Kierkegaard distingue entre o tipo de auto-renunciação que é puramente humana e que torna o homem num exemplo de sabedoria e coragem perante os outros, e o tipo de auto-renunciação cristã, que consiste num abandono dos desejos egoístas e ambições pessoais em nome do bem por parte do indivíduo, submetendo-se, assim, “a ser abominado quase como um criminoso, desprezado e ridicularizado” (WL, 188), sofrendo todos os tormentos necessários à defesa da dos seus valores, que aceita de livre vontade. Alexander entrega-se a um sacrifício espiritual deste tipo, que não pode ser compreendido pelos seus contemporâneos. Este é um ato que, paradoxalmente, se aproxima daquele que é descrito como o ato de amor na oração inicial de Works of Love, na qual Kierkegaard afirma que este é “sincero na auto-renunciação, impelido pelo amor ele mesmo, e, por essa mesma razão, não reclama qualquer compensação”. O amor e o sacrifício caminham de mãos dadas na religião cristã, tal como é explicito a partir da paixão de Cristo, na qual a solicitude do amor está presente nos sofrimentos físicos do salvador: “um amor que faria tudo, sacrificar a sua vida pelo outro, encontra expressão em algo que se assemelha ao mais extremo tipo de crueldade” (PC, 137). O louvor a Deus, segundo o filósofo, deve ser feito em “desinteresse sacrificial” (WL, 336), que consiste no exercício de o indivíduo “se tornar nada perante Deus”, “um servo inútil” (WL, 336). A auto-renunciação consiste

no abandono do momento presente e do imediato (WL, 339), podemos dizer também – de todos os aspetos materiais e pragmáticos da vida, e que se tornam infinitamente pequenos em face do divino. Ao abandonar a sua família em sinal de amor e entrega espiritual, Alexander renuncia ao prazer e conforto materiais, para se poder salvar através do eterno e intemporal.

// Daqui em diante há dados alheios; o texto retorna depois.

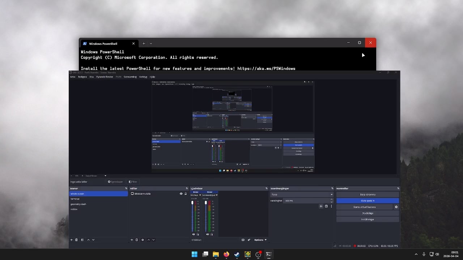The height and width of the screenshot is (260, 463).
Task: Open the audio mixer Options dropdown
Action: 260,240
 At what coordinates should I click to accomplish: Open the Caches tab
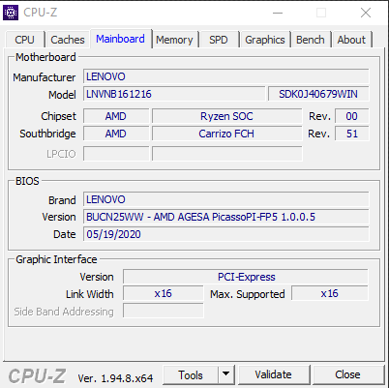point(68,40)
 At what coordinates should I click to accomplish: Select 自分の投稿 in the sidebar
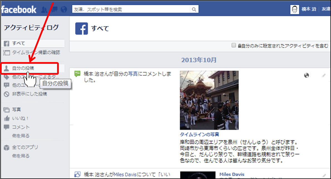tap(23, 68)
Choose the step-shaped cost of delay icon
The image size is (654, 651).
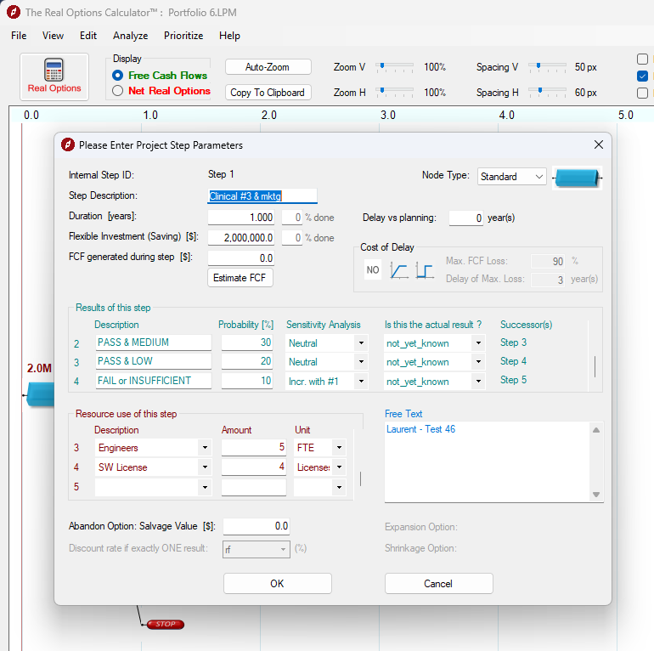[424, 270]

Se existe um tipo de herói presente nos filmes de Andrei Tarkovsky, ele é o homem que se submete ao sacrifício e que procura a salvação, numa luta incompreendida pelos seus contemporâneos, e frequentemente secreta, manifesta-se apenas na interioridade do indivíduo. Personagens como Andrei Rublev, Kris (Solyaris), Stalker, Domenico (Nostalghia) ou Alexander (Offret) são exemplos disso mesmo, constituindo exemplos bastante díspares, mas complementares de uma aproximação ao ‘cavaleiro da fé’ de Kierkegaard. Apesar de as suas ações se transporem de forma física no mundo, e não constituírem apenas um universo interior do indivíduo, estas manifestações ilustram a interioridade do indivíduo através da imagem. Os personagens de Tarkovsky existem no processo de ‘se tornarem’ em algo, de ultrapassarem o desespero em que se encontram, e de desejarem a salvação espiritual. O sacrifício é a expressão da sua individualidade, e poderiam afirmar para si mesmos, tal como Johannes Climacus escreve em Concluding Unscientific Postscript: “Somos todos sofredores, mas alegremente no nosso sofrimento – isto é o que nós ambicionamos” (CUP, 438). O sofrimento esconde no crente uma alegria e amor imensos, incomunicáveis.

Tarkovsky descreve, em Sculpting in Time, a arte como “um ato inconsciente, que ainda assim reflete o verdadeiro significado da vida – amor e sacrifício” (ST, 239). A arte considerada como sacrifício por Tarkovsky117, reflete a posição do cineasta, que defende que a criação artística consiste numa aproximação ao divino. A expressão da fé de Andrei Rublev é feita através da arte, e o seu sacrifício constitui, em parte, o facto de executar os ícones de forma branda e esperançosa, quando a sua vida foi marcada pelo desespero e ruína. De outro modo, a performance de Domenico ao pôr fim à sua vida consiste também numa expressão materializada comparável à arte, que é demonstrativa das características do espírito do personagem. A arte que se transmuta na vida destes personagens é prova da sua entrega espiritual, e observamos aqui a ambiguidade existente entre arte e vida para o ‘poeta religioso’ (SUD, 77) que é, simultaneamente, um ‘cavaleiro da fé’.